Geld, Marktzugang und Mobilität können durchaus auch außerhalb des Konditionalitätsprinzips als Kooperationsfelder bestehen bleiben. Wenn es Brüssel jedoch darum geht, die Nachbarn zu unterstützten, sollte es dringend prüfen, welche Elemente seiner Hilfen dies tatsächlich tun. Bisher sind viele Maßnahmen mehr an den europäischen denn an den Bedürfnissen der südlichen Nachbarn ausgerichtet.

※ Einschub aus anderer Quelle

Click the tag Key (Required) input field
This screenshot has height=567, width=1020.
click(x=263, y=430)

So edel die Absichten hinter dem Konditionalitätsansatz sein mögen und so wünschenswert ein Gelingen ist, muss die EU sich doch eingestehen, dass er in der südlichen Nachbarschaft nicht funktioniert. Brüssel muss erkennen, dass die nichtdemokratischen Regime in der Region nicht durch Druck zu Reformen zu bewegen sind und der politische Einfluss Europas sehr begrenzt ist. Gleichzeitig muss die EU sich vor Augen führen, was passiert, wenn sie ihre Kooperation mit den nordafrikanischen und nahöstlichen Staaten zurückfährt. Dann werden andere Länder an die Stelle der Europäer treten: Ist es besser, wenn die Golfstaaten Finanzierungshilfen im Bildungsbereich übernehmen? Sollten lieber China und Russland im Sicherheitsbereich mit den nordafrikanischen und nahöstlichen Staaten zusammenarbeiten?

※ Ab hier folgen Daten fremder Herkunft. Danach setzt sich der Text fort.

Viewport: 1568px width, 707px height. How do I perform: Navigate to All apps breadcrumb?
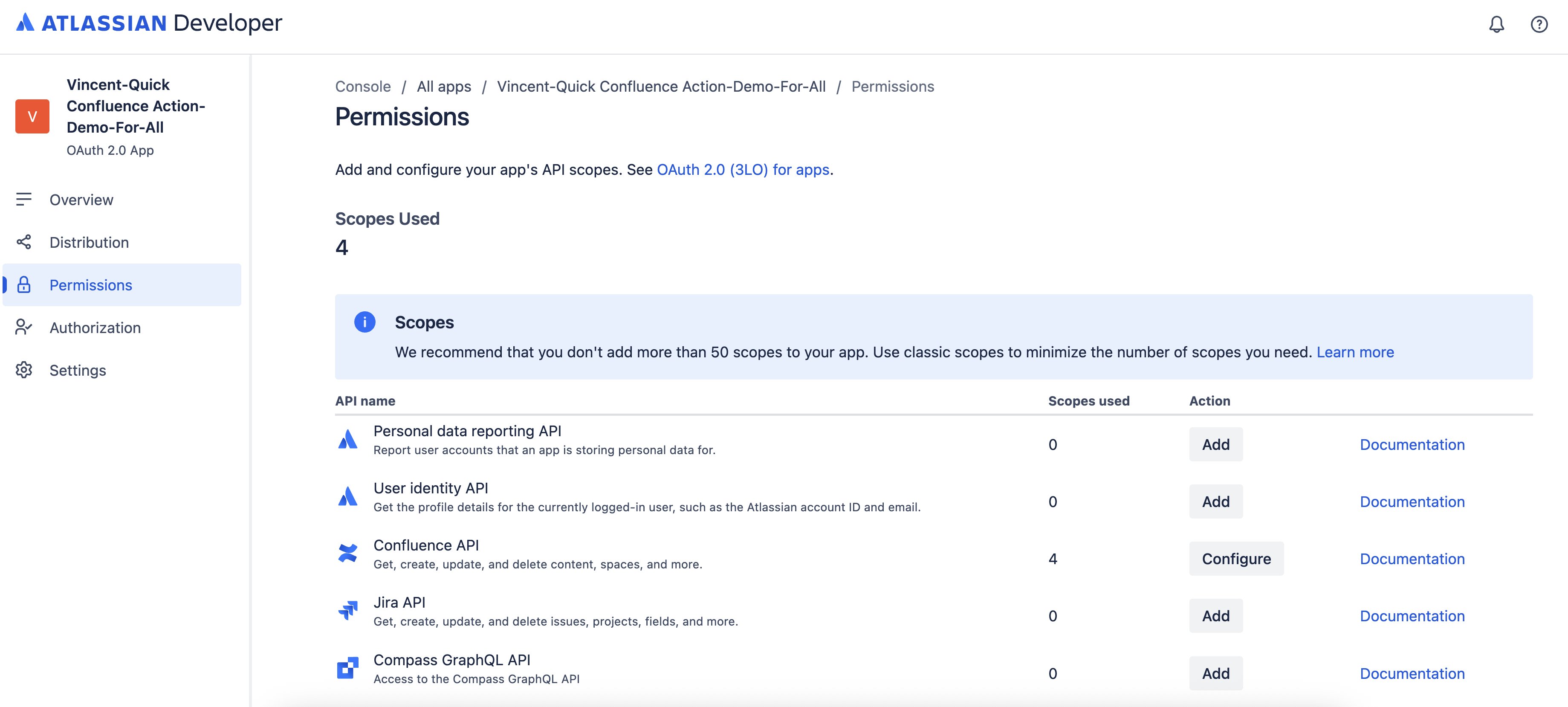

Die auf Konditionalität setzende Politik der EU soll dazu dienen, die Normen und Werte der EU in den Nachbarländern durchzusetzen. Eine Abkehr von diesem Ansatz sollte gleichwohl nicht bedeuten, dass fortan jegliches normative Moment aus der europäischen Außenpolitik verschwindet. Die EU darf mit Autokraten nicht genauso umgehen wie mit demokratischen Regierungen. Dass es nicht ratsam ist, Waffen an Regime zu liefern, die damit die Opposition unterdrücken, versteht sich von selbst. Es bedarf keiner programmatischen Konditionalität, um Kritik an Fehlentwicklungen zu üben, Regierungstreffen abzusagen oder Botschafter einzubestellen. Brüssel muss darauf achten, dass seine Finanzmittel nicht als Budgethilfen für autoritäre Herrscher dienen, sondern der Bevölkerung zugute kommen. Dies sollten normative Komponenten einer verantwortungsvollen, ehrlichen und gleichzeitig realistischen Außenpolitik sein, die auch ohne Konditionalität für ihre Werte einsteht.
Christian Achrainer ist Ägyptenexperte bei der Deutschen Gesellschaft für Auswärtige Politik (DGAP, www.dgap.org) in Berlin. Zurzeit hält er sich für einen Forschungsaufenthalt in Kairo auf.